## What this task involves
Extract every line in the listing below that contains the word "badge", matching case exactly.

## Records for this task
"""

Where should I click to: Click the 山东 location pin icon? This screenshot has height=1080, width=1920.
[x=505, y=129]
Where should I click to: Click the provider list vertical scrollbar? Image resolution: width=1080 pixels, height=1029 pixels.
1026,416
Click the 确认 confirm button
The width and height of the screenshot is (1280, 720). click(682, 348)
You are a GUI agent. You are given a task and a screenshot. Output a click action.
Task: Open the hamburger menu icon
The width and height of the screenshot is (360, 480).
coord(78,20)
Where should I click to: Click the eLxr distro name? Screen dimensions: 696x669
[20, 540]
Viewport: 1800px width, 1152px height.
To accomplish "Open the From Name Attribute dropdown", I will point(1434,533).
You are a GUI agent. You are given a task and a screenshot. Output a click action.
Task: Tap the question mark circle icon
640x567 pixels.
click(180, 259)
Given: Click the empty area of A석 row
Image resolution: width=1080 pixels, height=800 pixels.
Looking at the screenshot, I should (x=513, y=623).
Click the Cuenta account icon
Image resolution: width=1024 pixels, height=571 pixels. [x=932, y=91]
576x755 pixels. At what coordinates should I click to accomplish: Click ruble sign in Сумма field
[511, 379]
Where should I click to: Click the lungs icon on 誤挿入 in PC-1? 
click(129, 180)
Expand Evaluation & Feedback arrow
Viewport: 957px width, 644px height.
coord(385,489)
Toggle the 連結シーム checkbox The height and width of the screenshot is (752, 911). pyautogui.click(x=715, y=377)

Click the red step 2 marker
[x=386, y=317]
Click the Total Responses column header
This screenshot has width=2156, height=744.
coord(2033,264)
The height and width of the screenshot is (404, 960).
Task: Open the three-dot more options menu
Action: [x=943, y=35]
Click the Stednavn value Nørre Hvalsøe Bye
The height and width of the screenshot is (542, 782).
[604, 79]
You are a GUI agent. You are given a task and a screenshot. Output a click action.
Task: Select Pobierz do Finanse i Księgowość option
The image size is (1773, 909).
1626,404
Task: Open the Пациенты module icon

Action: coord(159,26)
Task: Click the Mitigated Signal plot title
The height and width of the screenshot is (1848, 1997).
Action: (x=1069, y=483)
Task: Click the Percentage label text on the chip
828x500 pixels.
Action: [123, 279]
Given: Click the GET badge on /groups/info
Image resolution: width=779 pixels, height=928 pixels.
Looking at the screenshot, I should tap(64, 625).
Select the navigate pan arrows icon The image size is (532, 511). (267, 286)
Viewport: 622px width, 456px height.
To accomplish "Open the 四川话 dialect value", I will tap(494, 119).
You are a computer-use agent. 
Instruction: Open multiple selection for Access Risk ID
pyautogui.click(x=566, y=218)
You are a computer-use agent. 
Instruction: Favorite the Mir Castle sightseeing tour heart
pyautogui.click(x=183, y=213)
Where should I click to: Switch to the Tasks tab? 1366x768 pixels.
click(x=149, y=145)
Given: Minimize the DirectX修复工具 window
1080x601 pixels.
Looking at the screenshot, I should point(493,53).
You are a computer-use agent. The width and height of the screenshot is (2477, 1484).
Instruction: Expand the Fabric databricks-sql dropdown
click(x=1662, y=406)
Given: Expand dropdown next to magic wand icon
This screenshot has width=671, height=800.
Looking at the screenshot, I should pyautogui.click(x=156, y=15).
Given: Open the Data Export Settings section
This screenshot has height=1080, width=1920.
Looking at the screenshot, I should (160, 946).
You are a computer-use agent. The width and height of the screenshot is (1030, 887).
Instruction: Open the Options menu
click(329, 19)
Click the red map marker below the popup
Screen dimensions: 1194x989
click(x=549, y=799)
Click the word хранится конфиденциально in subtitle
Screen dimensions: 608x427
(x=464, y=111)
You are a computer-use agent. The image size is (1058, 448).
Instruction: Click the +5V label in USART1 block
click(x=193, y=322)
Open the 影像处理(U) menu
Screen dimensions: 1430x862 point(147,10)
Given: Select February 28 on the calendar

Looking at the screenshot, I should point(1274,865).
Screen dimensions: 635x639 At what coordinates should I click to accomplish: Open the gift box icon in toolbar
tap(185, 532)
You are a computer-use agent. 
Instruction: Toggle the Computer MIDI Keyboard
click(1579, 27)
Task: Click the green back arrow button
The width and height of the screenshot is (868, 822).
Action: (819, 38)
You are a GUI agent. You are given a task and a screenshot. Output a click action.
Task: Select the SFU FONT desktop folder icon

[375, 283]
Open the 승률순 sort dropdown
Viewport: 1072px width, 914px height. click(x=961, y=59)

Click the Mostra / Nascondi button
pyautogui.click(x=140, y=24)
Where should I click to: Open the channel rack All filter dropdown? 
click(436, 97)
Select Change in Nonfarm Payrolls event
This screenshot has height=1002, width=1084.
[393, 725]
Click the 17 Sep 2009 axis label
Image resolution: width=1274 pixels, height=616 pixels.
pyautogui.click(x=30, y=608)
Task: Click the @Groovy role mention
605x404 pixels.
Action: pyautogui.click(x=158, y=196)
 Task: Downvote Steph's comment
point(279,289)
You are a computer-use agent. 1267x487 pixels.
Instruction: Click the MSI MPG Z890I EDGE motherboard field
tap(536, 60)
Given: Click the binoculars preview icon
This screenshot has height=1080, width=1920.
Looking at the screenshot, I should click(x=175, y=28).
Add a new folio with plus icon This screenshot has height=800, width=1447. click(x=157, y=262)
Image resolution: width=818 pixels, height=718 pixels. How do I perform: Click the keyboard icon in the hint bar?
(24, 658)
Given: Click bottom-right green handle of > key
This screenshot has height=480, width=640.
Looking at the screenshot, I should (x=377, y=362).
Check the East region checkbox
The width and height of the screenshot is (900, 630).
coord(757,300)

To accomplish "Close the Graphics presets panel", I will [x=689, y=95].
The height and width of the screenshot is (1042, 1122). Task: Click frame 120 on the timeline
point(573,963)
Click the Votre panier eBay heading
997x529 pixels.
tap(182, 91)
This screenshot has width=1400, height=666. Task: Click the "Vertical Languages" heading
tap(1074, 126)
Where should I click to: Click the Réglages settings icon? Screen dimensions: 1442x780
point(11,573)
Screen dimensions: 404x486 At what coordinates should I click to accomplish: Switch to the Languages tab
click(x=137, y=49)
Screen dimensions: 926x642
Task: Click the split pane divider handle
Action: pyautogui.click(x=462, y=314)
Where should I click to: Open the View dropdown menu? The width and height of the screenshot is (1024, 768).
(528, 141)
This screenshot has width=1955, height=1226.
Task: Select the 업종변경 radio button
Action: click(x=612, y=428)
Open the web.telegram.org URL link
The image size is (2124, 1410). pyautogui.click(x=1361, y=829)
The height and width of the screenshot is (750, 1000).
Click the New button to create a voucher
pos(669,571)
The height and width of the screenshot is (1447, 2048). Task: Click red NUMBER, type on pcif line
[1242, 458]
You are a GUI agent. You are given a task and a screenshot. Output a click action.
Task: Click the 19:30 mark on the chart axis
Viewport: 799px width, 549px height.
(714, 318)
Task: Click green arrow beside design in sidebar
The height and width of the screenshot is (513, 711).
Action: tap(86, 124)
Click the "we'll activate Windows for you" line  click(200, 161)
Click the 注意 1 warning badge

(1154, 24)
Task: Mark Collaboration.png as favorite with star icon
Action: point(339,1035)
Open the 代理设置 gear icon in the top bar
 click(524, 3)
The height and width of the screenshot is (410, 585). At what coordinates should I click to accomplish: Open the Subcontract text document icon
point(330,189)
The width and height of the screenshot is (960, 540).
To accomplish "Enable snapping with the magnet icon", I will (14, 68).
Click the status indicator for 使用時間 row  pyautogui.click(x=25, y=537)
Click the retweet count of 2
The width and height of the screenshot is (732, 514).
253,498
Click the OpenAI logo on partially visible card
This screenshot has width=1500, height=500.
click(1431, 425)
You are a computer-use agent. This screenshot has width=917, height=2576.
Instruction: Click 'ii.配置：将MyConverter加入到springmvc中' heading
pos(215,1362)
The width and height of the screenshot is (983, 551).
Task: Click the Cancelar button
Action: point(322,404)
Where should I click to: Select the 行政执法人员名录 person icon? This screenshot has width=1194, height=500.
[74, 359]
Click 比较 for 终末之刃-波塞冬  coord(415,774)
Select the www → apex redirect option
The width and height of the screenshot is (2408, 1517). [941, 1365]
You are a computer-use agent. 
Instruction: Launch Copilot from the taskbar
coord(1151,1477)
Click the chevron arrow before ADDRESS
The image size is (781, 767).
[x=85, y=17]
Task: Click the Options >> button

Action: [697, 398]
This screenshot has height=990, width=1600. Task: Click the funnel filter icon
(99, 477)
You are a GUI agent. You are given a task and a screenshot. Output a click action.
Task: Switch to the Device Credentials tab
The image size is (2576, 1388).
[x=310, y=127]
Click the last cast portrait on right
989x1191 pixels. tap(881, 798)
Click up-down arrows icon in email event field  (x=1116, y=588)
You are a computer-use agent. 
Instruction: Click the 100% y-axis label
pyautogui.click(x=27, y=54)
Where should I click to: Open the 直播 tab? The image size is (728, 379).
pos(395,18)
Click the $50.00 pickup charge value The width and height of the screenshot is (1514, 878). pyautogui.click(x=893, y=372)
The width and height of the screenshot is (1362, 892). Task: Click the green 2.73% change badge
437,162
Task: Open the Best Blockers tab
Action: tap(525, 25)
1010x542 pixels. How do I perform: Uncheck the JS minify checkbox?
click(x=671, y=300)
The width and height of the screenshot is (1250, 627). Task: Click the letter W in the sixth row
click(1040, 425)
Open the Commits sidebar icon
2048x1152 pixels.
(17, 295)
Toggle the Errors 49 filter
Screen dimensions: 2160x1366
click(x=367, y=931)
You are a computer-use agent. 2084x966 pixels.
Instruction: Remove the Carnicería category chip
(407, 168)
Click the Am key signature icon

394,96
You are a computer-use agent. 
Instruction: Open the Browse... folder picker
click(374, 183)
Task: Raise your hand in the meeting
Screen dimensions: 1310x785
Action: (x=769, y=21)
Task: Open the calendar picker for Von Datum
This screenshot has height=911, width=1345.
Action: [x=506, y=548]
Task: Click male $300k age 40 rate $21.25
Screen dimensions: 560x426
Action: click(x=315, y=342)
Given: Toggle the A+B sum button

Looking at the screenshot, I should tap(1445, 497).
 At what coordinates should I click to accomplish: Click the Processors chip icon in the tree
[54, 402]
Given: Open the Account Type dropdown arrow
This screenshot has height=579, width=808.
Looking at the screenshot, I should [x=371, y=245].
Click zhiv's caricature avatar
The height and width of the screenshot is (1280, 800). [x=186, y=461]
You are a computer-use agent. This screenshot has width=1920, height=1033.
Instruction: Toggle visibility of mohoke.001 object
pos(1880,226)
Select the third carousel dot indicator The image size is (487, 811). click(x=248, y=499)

"""

## Solution to the exercise
Given: Click the GET badge on /groups/info
Click the 注意 1 warning badge
The width and height of the screenshot is (1362, 892). Task: Click the green 2.73% change badge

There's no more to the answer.